As a dietitian, I take a responsive, holistic approach to my patients’ needs. Becoming a supplementary prescriber has been an aspiration of mine for more than half of my dietetic career. Being able to prescribe within my clinical remit will extend the scope of my role as part of the renal multi disciplinary team, improve patient centeredness by supporting the work of my nephrologist colleagues and benefit the renal service resulting in timely patient care.
Despite not considering myself a student for over 20 years, at work I am constantly learning and striving to improve and develop. The skills I utilise on a daily basis are transferrable allowing me to engage and apply myself to this non-medical prescribing course. I did not relish the thought of returning to studies, especially whilst continuing with my ‘day job’. I have always had the end goal in sight, becoming a supplementary prescriber, recognising the benefits that will be gained from this role enhancement. However, the process of achieving my goal appeared arduous, all-consuming and did not align with my busy job and family life.
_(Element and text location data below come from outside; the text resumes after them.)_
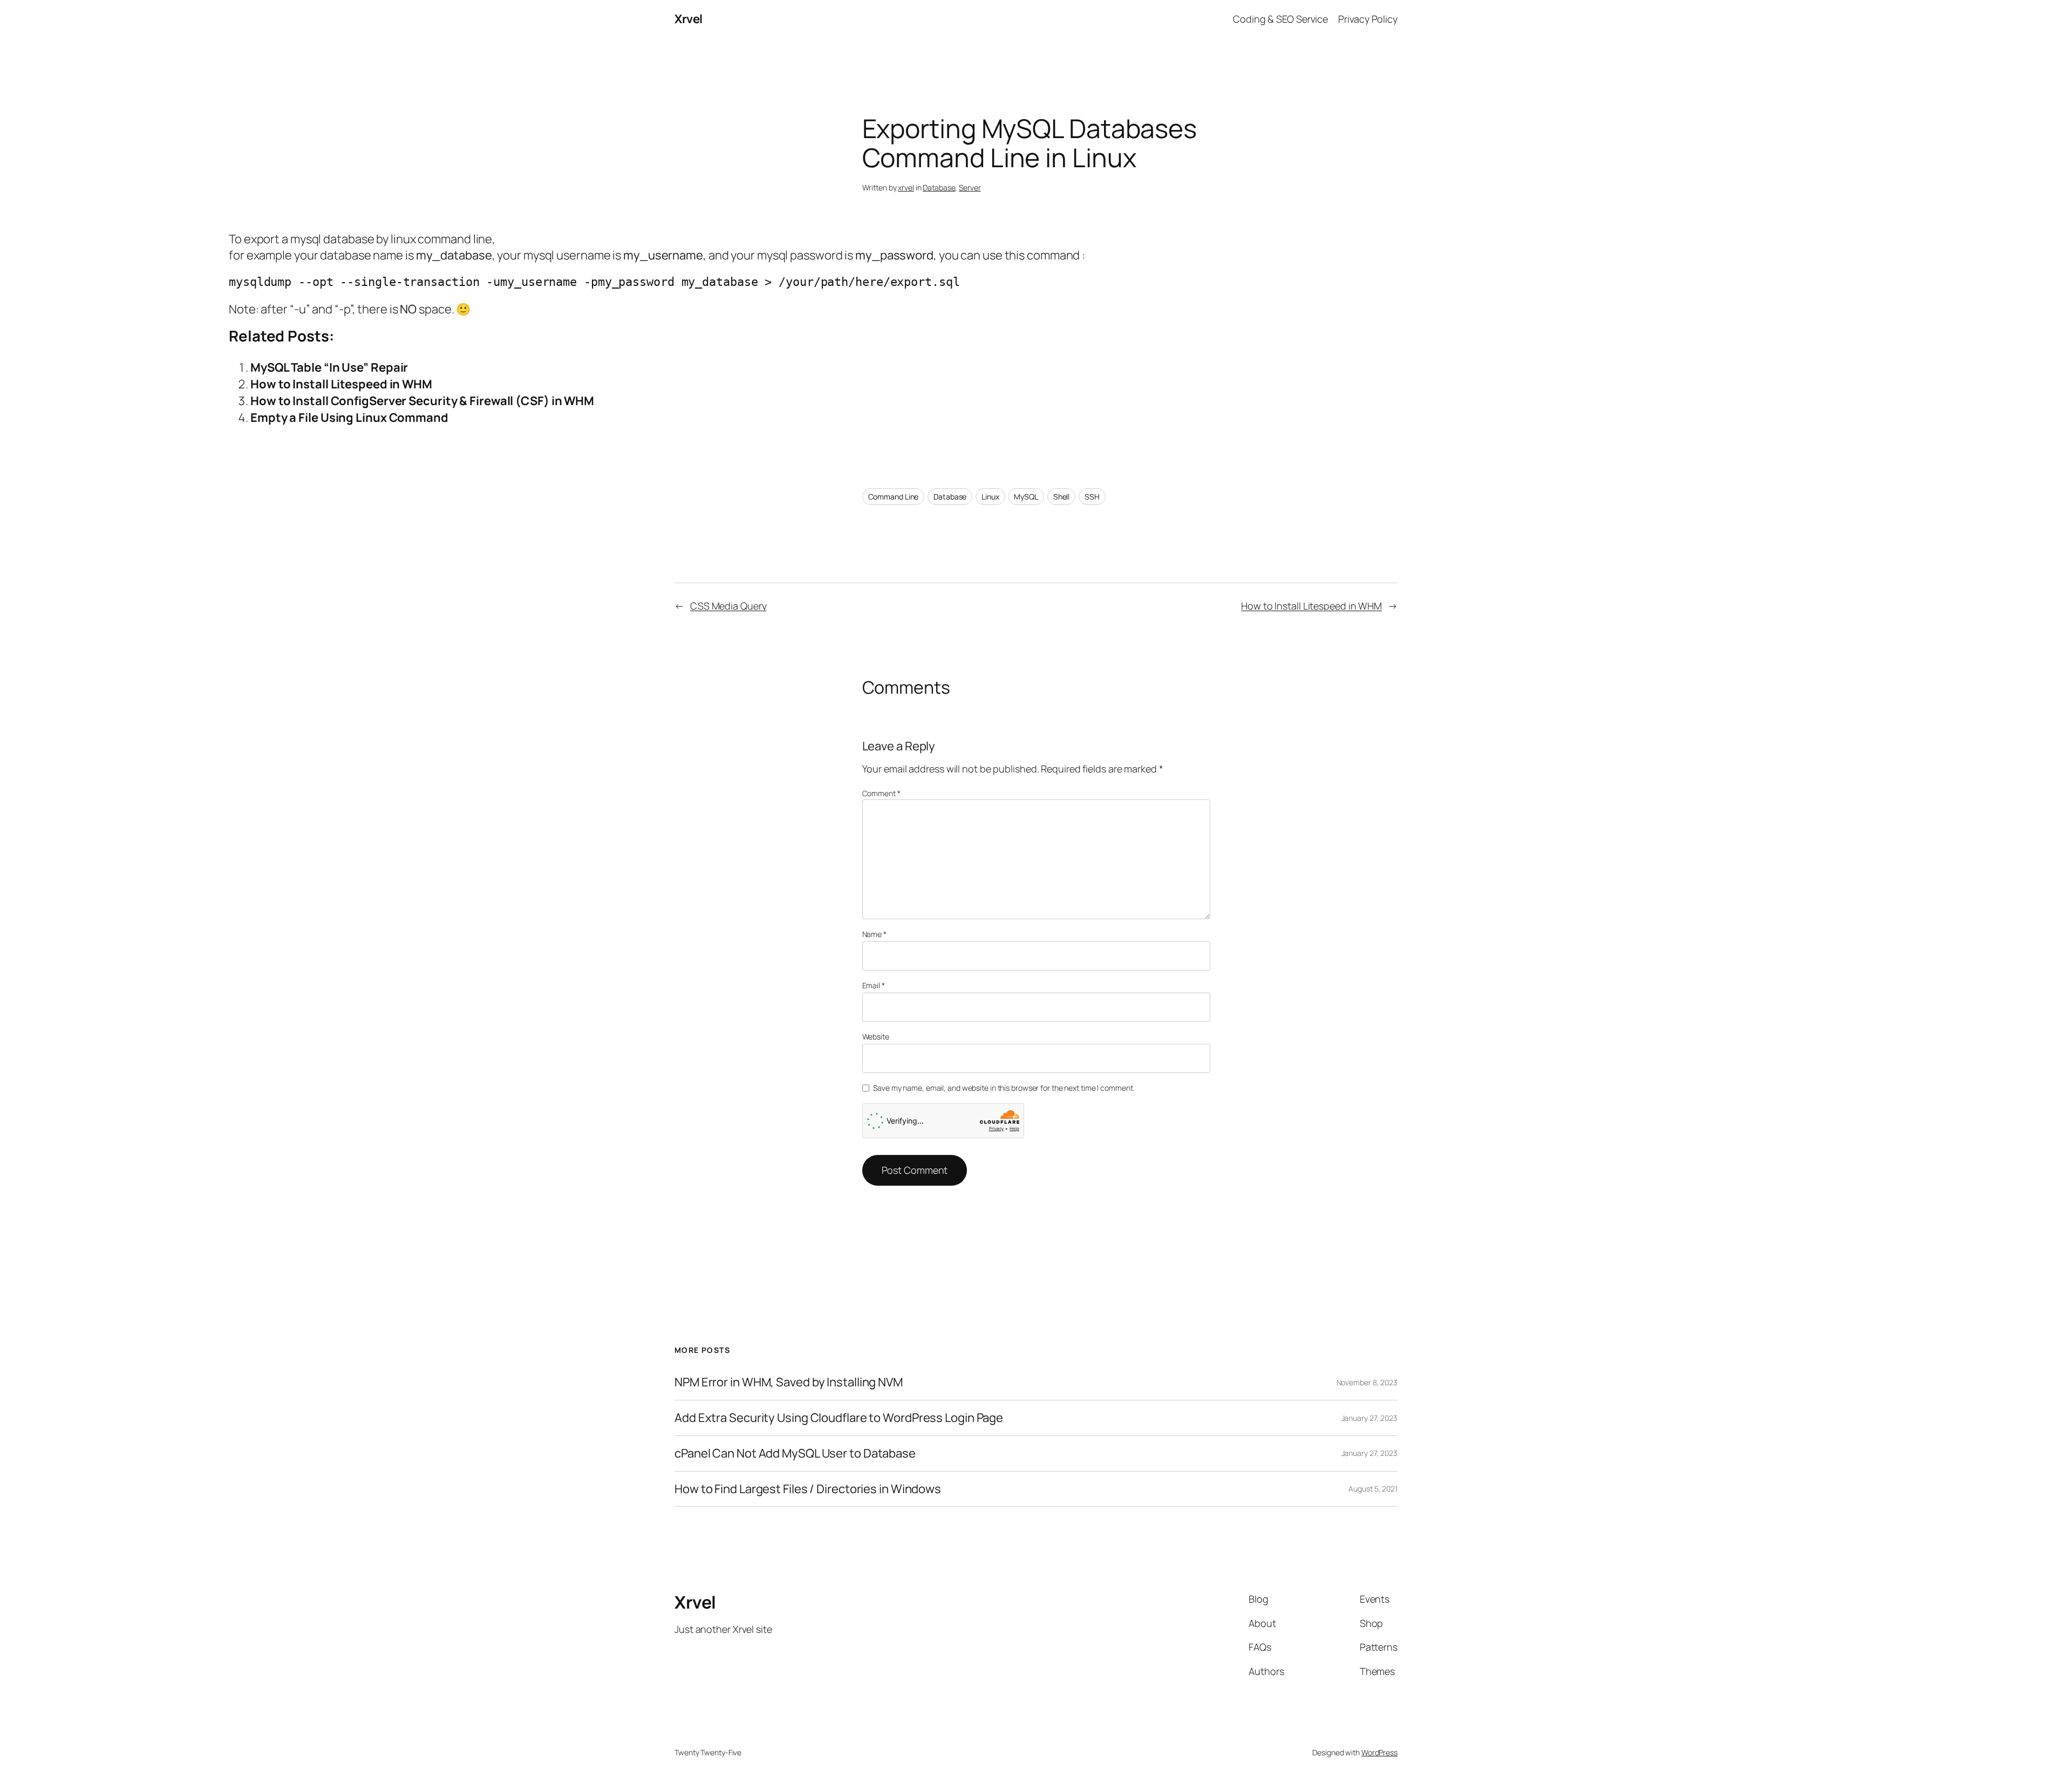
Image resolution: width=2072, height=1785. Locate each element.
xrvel (906, 187)
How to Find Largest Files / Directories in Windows (807, 1489)
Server (969, 187)
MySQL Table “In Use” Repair (329, 367)
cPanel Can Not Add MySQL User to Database (795, 1453)
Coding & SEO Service (1280, 18)
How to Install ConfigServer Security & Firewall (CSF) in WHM (422, 401)
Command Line (893, 496)
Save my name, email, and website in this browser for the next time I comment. (1003, 1088)
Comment (881, 793)
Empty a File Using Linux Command (349, 417)
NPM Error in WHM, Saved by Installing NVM (788, 1382)
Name (874, 934)
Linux (990, 496)
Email (873, 985)
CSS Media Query (728, 605)
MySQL (1026, 496)
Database (939, 187)
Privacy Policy (1368, 18)
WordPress (1379, 1752)
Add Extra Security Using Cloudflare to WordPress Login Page (838, 1418)
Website (875, 1036)
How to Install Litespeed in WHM (341, 384)
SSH (1092, 496)
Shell (1061, 496)
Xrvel (688, 19)
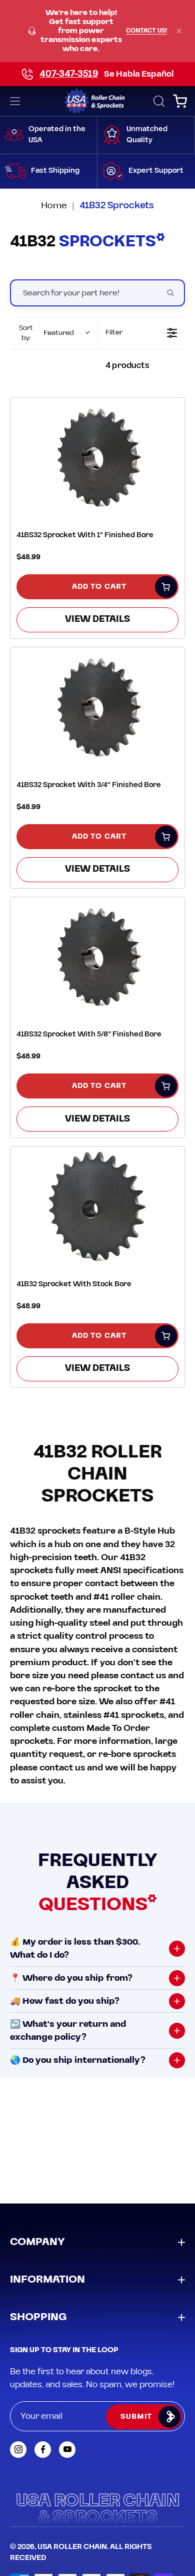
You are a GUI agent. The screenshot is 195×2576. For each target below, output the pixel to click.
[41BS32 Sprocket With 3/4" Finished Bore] (97, 706)
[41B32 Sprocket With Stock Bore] (97, 1206)
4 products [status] (128, 365)
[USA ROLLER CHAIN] (98, 101)
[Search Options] (174, 292)
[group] (97, 31)
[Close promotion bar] (179, 31)
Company (37, 2242)
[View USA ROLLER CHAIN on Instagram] (18, 2449)
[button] (158, 101)
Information (47, 2280)
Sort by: (46, 333)
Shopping (38, 2317)
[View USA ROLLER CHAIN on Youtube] (67, 2449)
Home (54, 205)
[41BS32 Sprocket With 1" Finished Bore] (97, 457)
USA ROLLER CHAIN (72, 2547)
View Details (97, 619)
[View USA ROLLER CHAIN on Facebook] (42, 2449)
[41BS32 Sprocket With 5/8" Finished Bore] (97, 956)
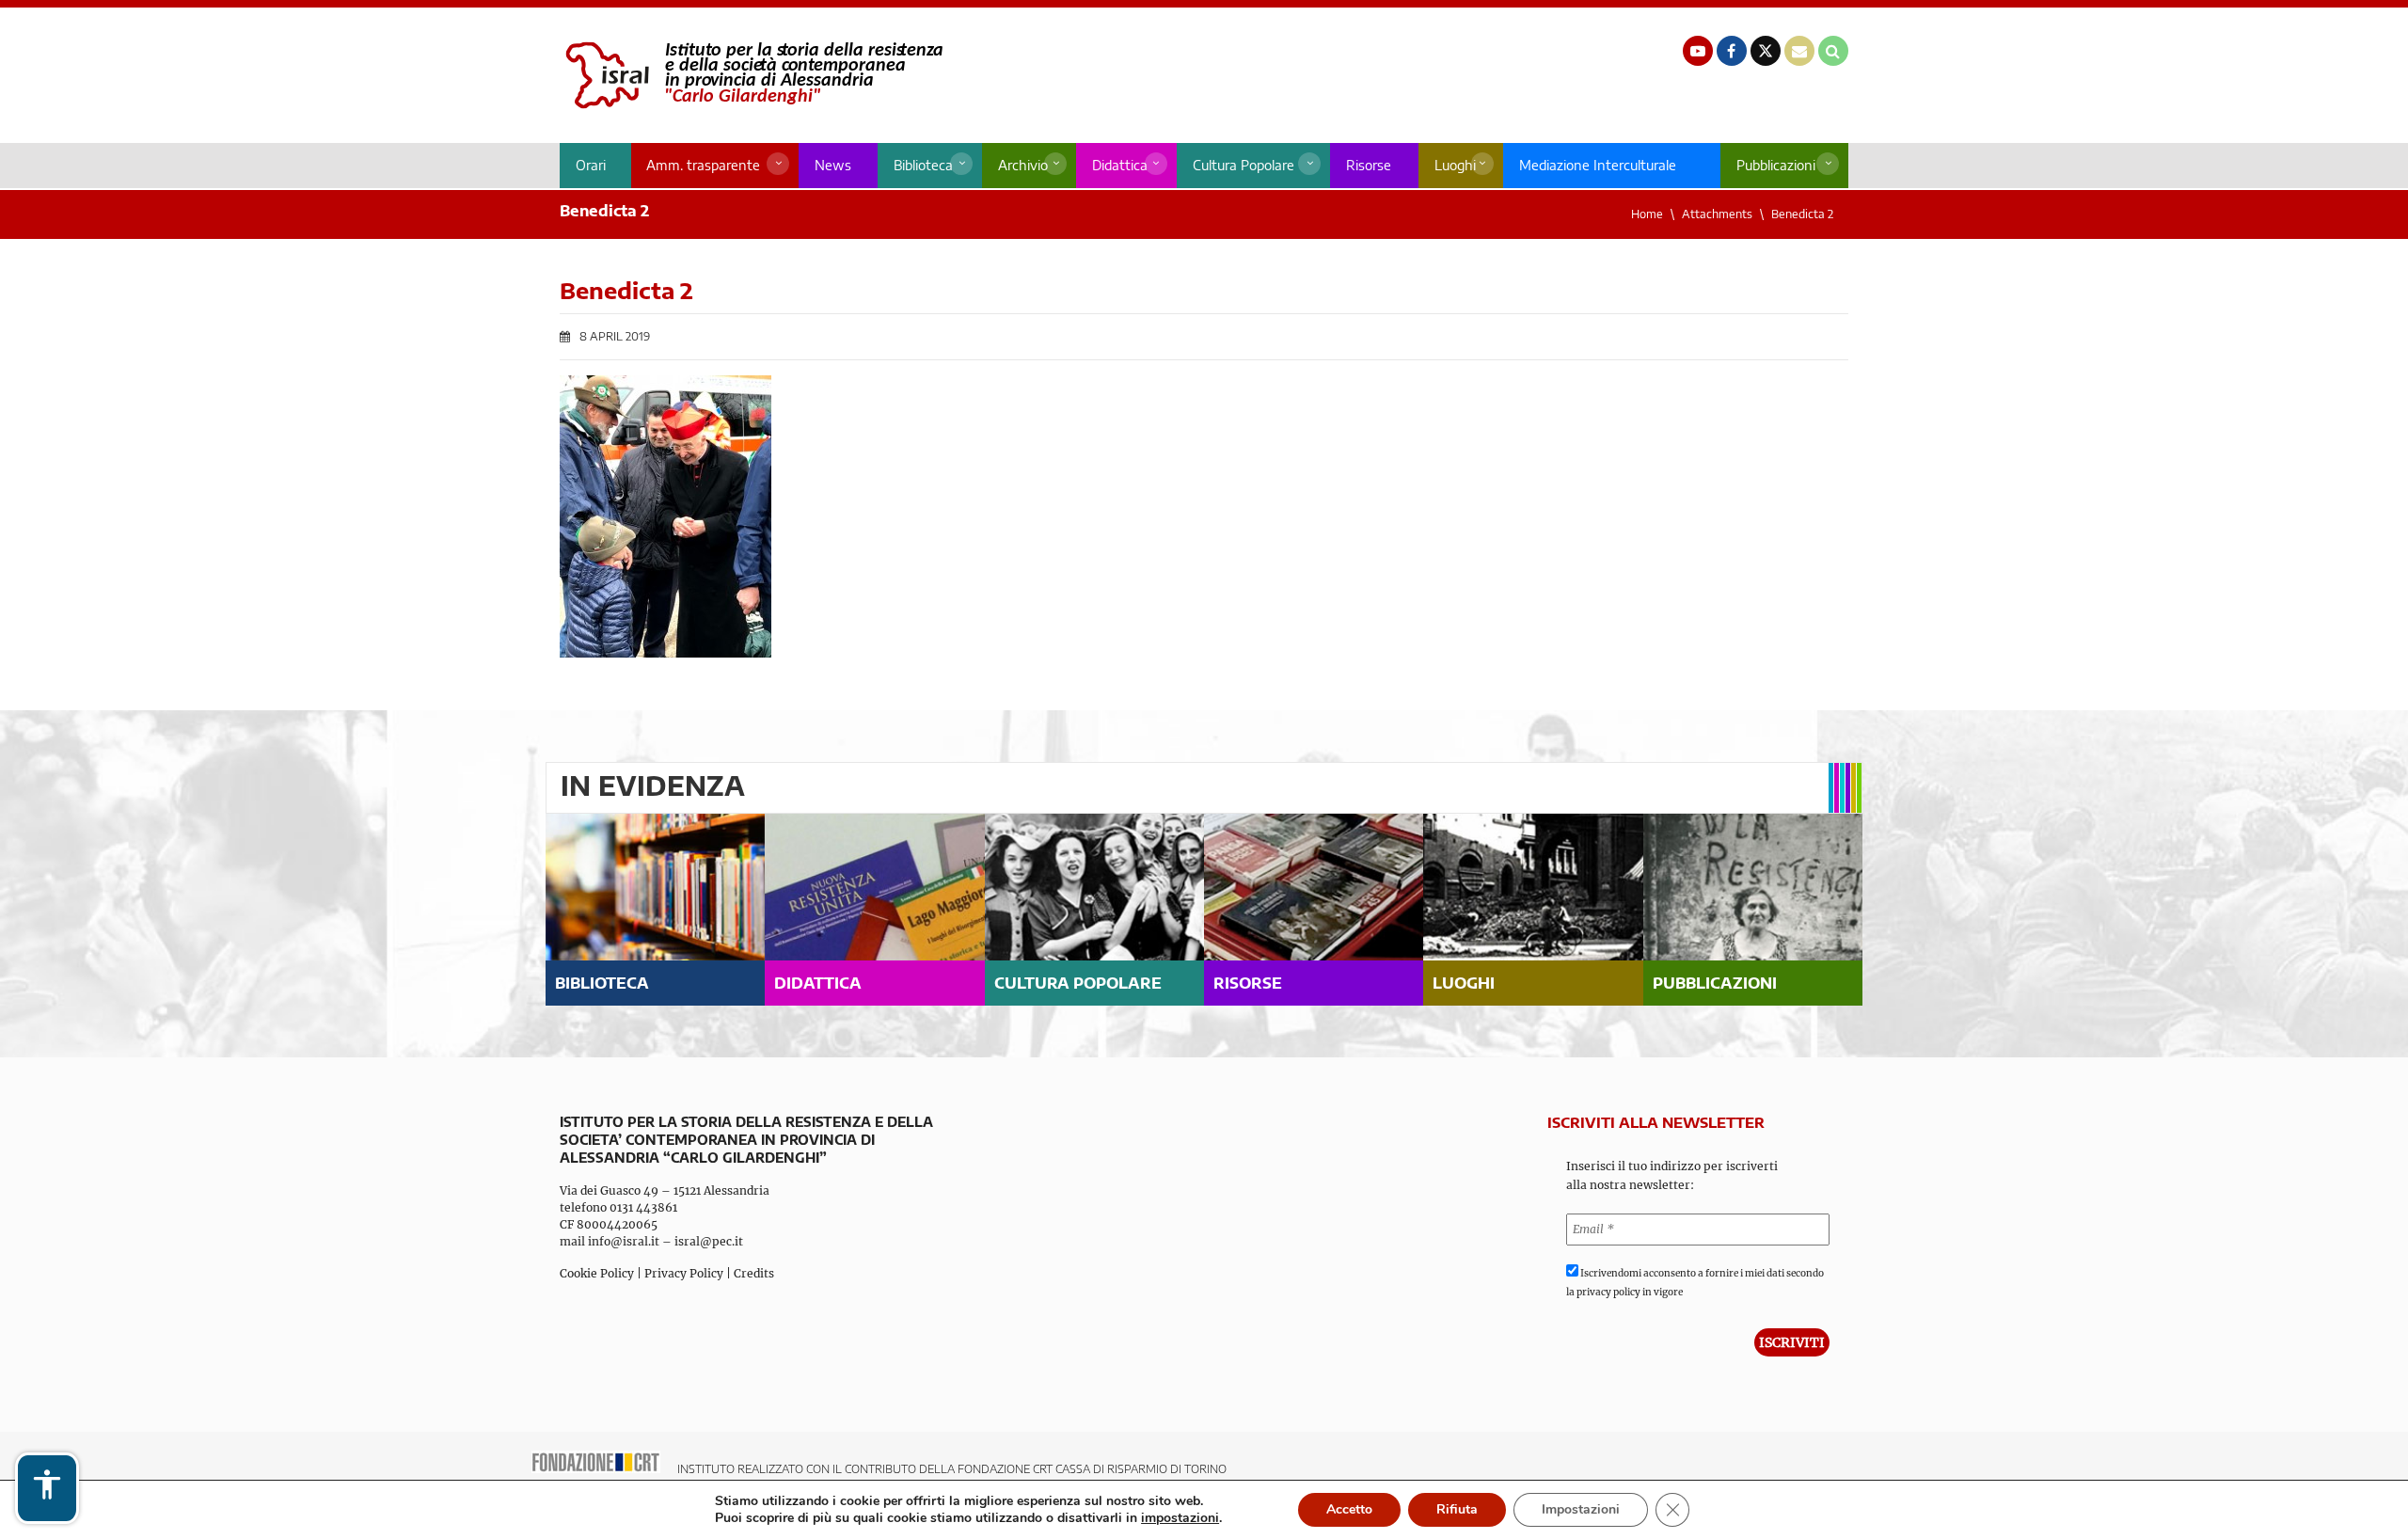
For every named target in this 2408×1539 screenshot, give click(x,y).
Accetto (1349, 1509)
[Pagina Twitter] (1766, 51)
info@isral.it (623, 1241)
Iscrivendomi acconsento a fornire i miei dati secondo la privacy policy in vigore (1695, 1282)
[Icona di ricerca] (1833, 51)
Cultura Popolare (1243, 165)
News (833, 165)
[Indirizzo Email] (1799, 51)
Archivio (1023, 165)
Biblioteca (923, 165)
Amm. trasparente (703, 165)
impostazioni (1180, 1518)
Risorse (1368, 165)
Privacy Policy (683, 1273)
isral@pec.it (708, 1241)
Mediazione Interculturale (1597, 165)
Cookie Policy (597, 1273)
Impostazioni (1581, 1509)
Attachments (1717, 214)
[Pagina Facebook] (1732, 51)
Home (1647, 214)
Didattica (1120, 165)
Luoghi (1455, 165)
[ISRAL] (751, 75)
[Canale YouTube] (1698, 51)
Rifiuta (1457, 1509)
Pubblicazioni (1775, 165)
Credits (754, 1273)
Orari (591, 165)
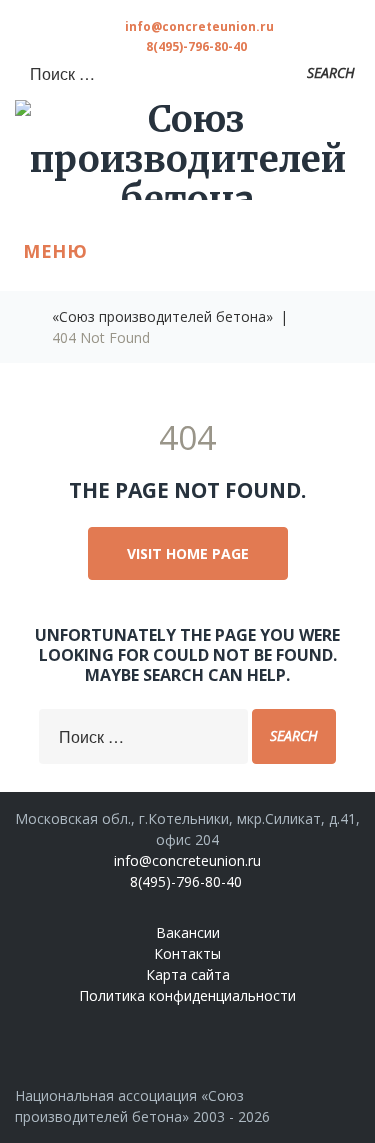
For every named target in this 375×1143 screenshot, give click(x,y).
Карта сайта (188, 974)
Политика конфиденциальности (187, 995)
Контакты (187, 953)
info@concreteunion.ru (199, 26)
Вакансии (188, 932)
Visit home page (188, 553)
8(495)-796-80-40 (196, 46)
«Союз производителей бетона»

Following a successful application to Stirling University, the non-medical prescribing course commenced in May 2021. Due to ongoing Covid restrictions, the course was online with virtual meetings scheduled around independent learning.
On commencement of the course and becoming familiar with the portfolio of evidence required, the goal seemed even further out of reach. Initially overwhelmed, I thought the task of achieving the 65 ‘Royal Pharmaceutical Society’ competencies and accruing over 90 hours practical learning would be insurmountable, especially as I only work in my clinical area two days per week.
Breaking the course down into ‘bite size’ chunks as my academic advisors counselled, I set myself small achievable targets. I focused on completion of the unit modules, then exam preparation before moving onto completion of the portfolio. Throughout this short intensive course I strived to achieve some practical learning hours each week. This was difficult to factor in, working 4 days each week but only 2 of these days being clinical, opportunities needed to be sought out and scheduled in advance.
In addition to the support from my Manager and Dietetic Team, I had the support of my Practice Assessor and Practice Supervisor throughout this course. My Practice Supervisor, a Dietetic colleague, was extremely helpful as she had completed this course two years earlier and had lots of practical and useful advice, particularly as she prescribes on a regular basis. I was blessed to also have peer support from two dietetic colleagues undertaking this course simultaneously; this resource was invaluable, providing mutual reassurance and encouragement throughout our journey.
Initially I struggled to prioritise course work around clinical commitments as there was no ring-fenced time for the course. Following recommendations from our academic advisors, I requested additional time and 10 ‘protected’ days were released by my Manager. Ring fenced time was crucial and beneficial, being able to focus on learning the theory whilst applying this to practical hours.
My recommendations for anyone considering undertaking this non-medical prescribing course are:
- There must be a tangible benefit to your clinical area of practice
- Good organisational skills and effective time management skills are vital.
- Prior to applying, protected time needs to be agreed with Line Manager. Backfill arrangements must be made and this requires careful consideration, ensuring the appropriate framework is in place.
- Practice Supervisor – arrange short updates every few weeks.
- Practice Assessor – select someone in your clinical area of work
- Peer support from others undertaking the course is beneficial. Establish links with others on the course.
- Break down tasks into bite-size chunks
The non-medical prescribing course has provided me with the opportunity to increase my knowledge and appreciation of medications and the prescribing decision making process. I will be able to utilise this increased knowledge to facilitate early prescribing of phosphate binders in a timely manner to improve renal patient care, resulting in cost savings and decreased hospital admissions.
I can provide support, in a supervisory capacity, to other Allied Health Professionals embarking on this journey. My advice to anyone undertaking this course in the future is not to become overwhelmed; set small achievable targets, work to a timeline and seek support from colleagues and supervisors.